**** RECORDS FOR THE EXERCISE ****

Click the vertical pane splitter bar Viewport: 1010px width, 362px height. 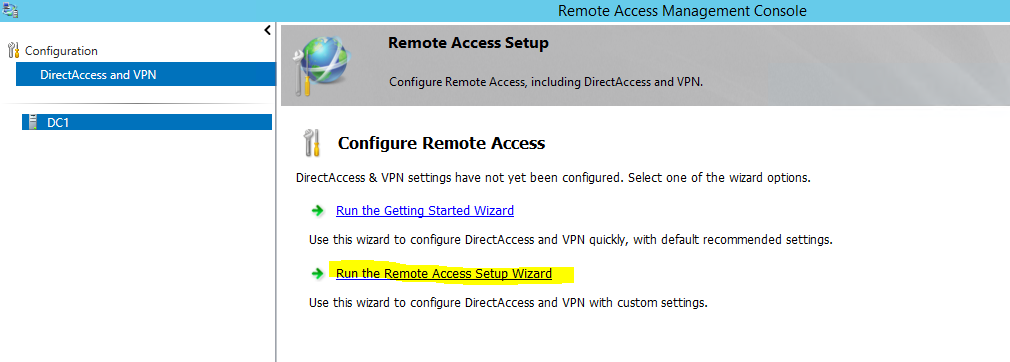click(x=276, y=192)
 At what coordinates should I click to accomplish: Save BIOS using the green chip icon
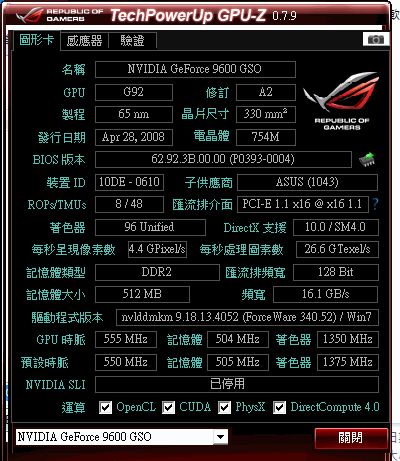[x=367, y=160]
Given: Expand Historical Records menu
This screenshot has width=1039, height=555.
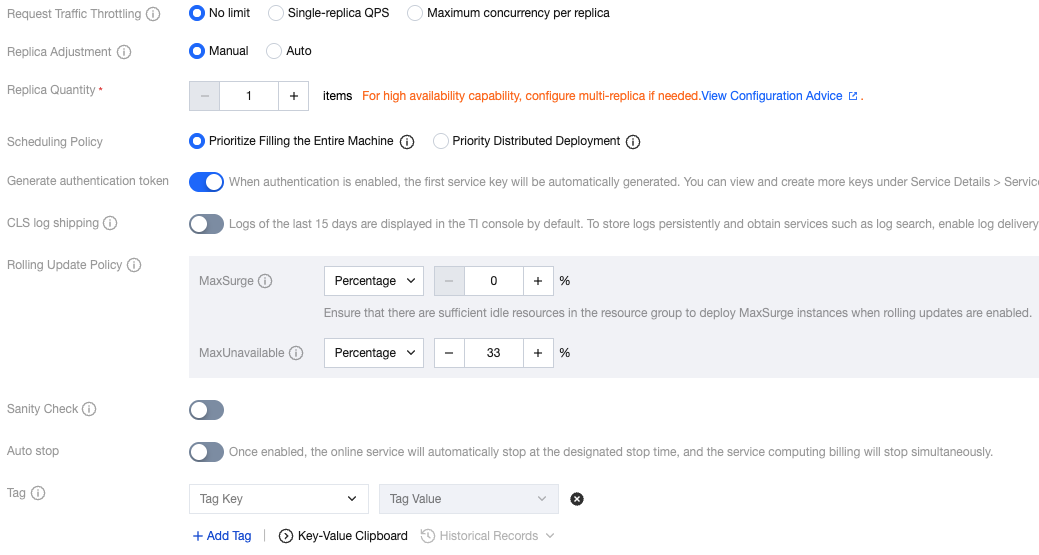Looking at the screenshot, I should click(487, 536).
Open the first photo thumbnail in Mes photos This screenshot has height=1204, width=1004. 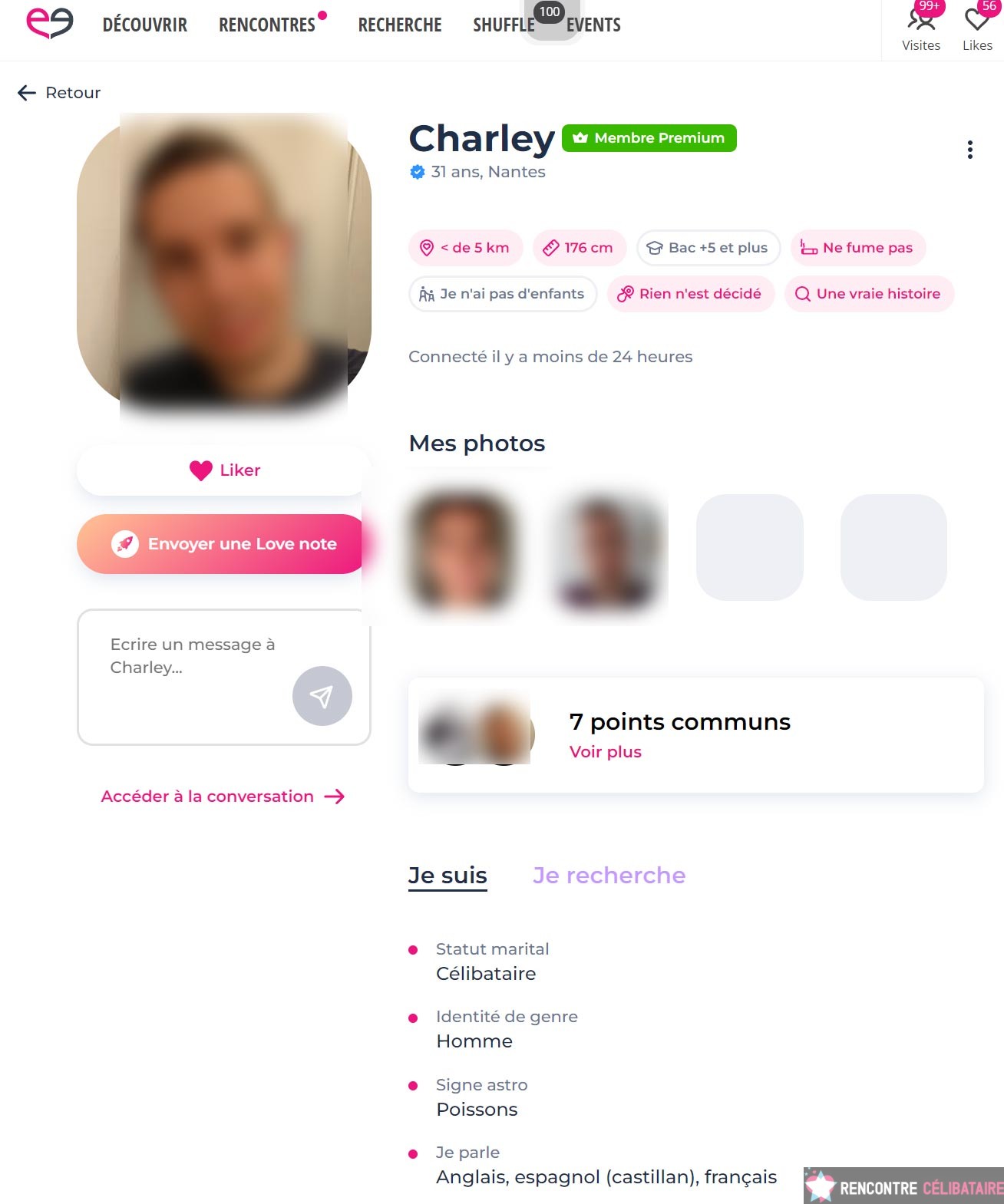[461, 551]
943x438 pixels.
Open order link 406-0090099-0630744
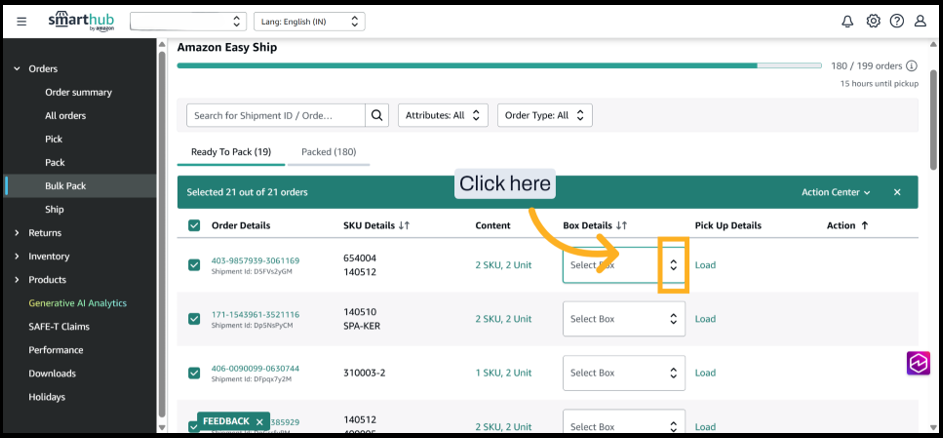point(255,368)
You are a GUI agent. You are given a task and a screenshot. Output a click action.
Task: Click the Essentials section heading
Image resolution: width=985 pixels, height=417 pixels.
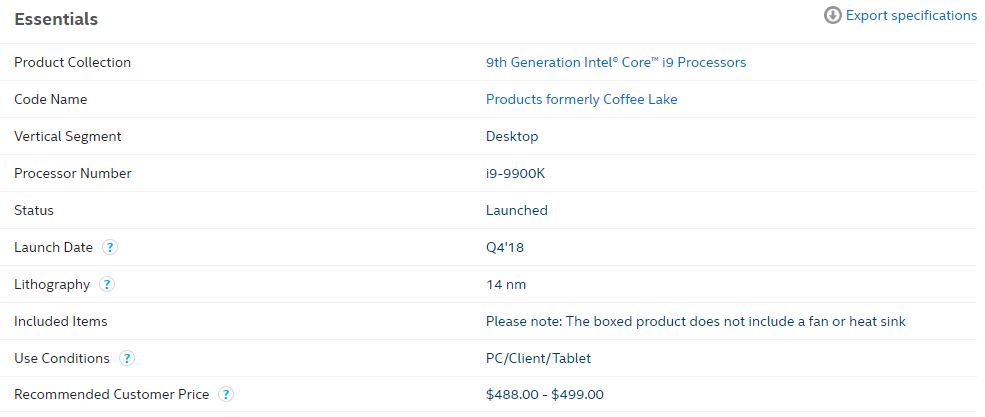pos(56,19)
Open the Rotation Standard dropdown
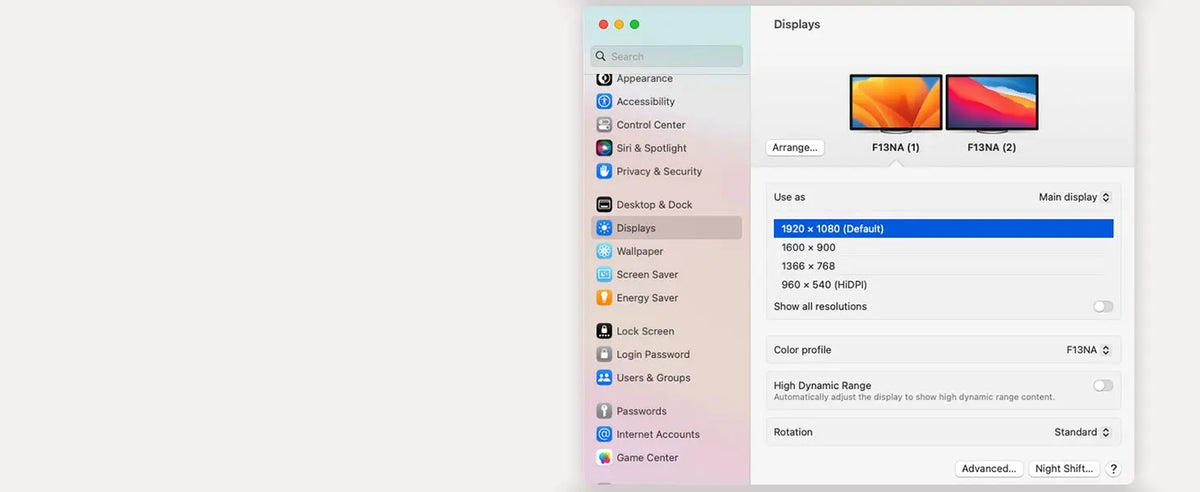 click(x=1082, y=432)
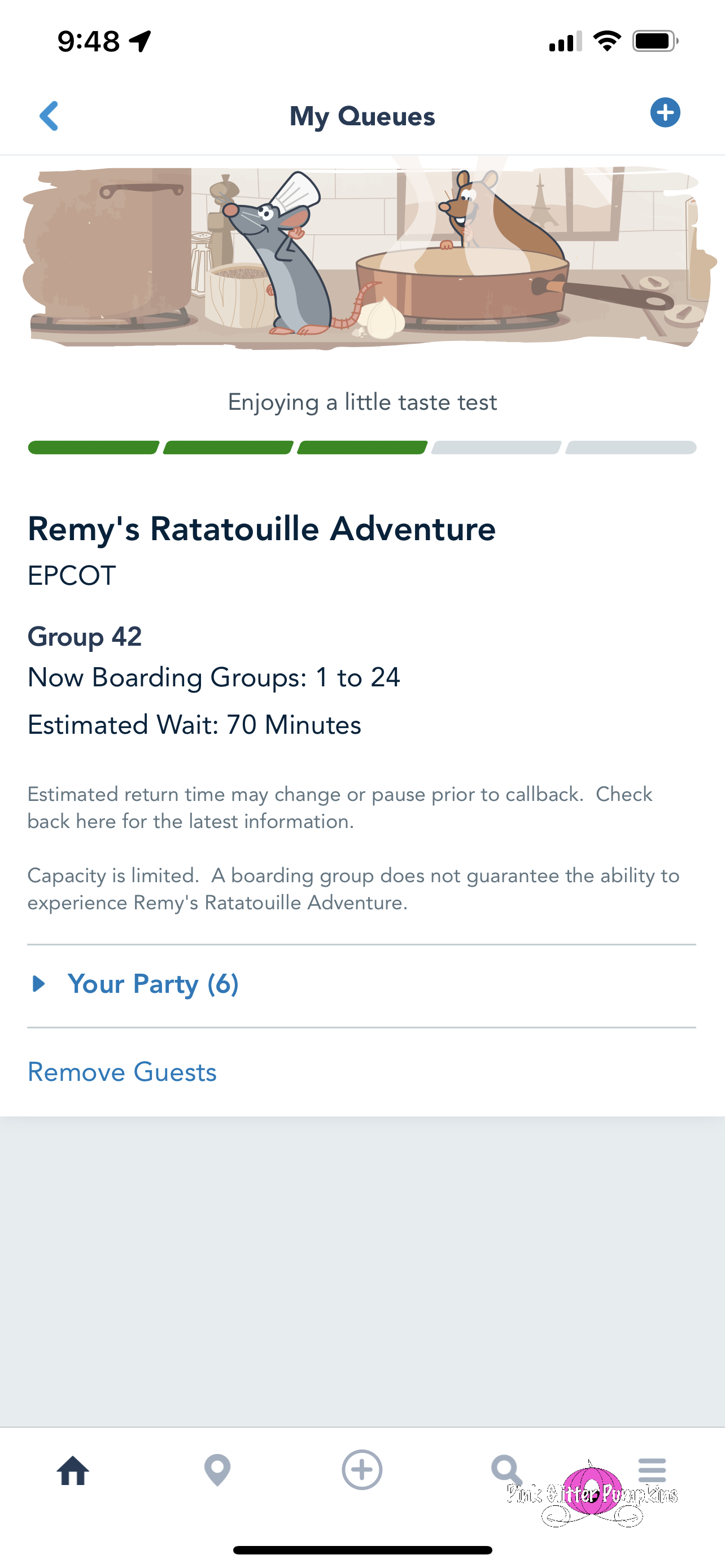The height and width of the screenshot is (1568, 725).
Task: Tap the Group 42 boarding label
Action: (85, 637)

****

Return only the lines that start at the line containing "Open order link 406-0090099-0630744" and finish at the last line of the entries, exactly as written and without pictures.

YOUR RESPONSE ▸
Open order link 406-0090099-0630744
point(255,368)
You are a GUI agent. You are given a task and a screenshot. Output a click action.
Task: Click the Essentials section heading
Image resolution: width=985 pixels, height=417 pixels.
pos(56,19)
Open the Rotation Standard dropdown
 click(x=1082, y=432)
The height and width of the screenshot is (1568, 725).
Task: Tap the Group 42 boarding label
Action: (85, 637)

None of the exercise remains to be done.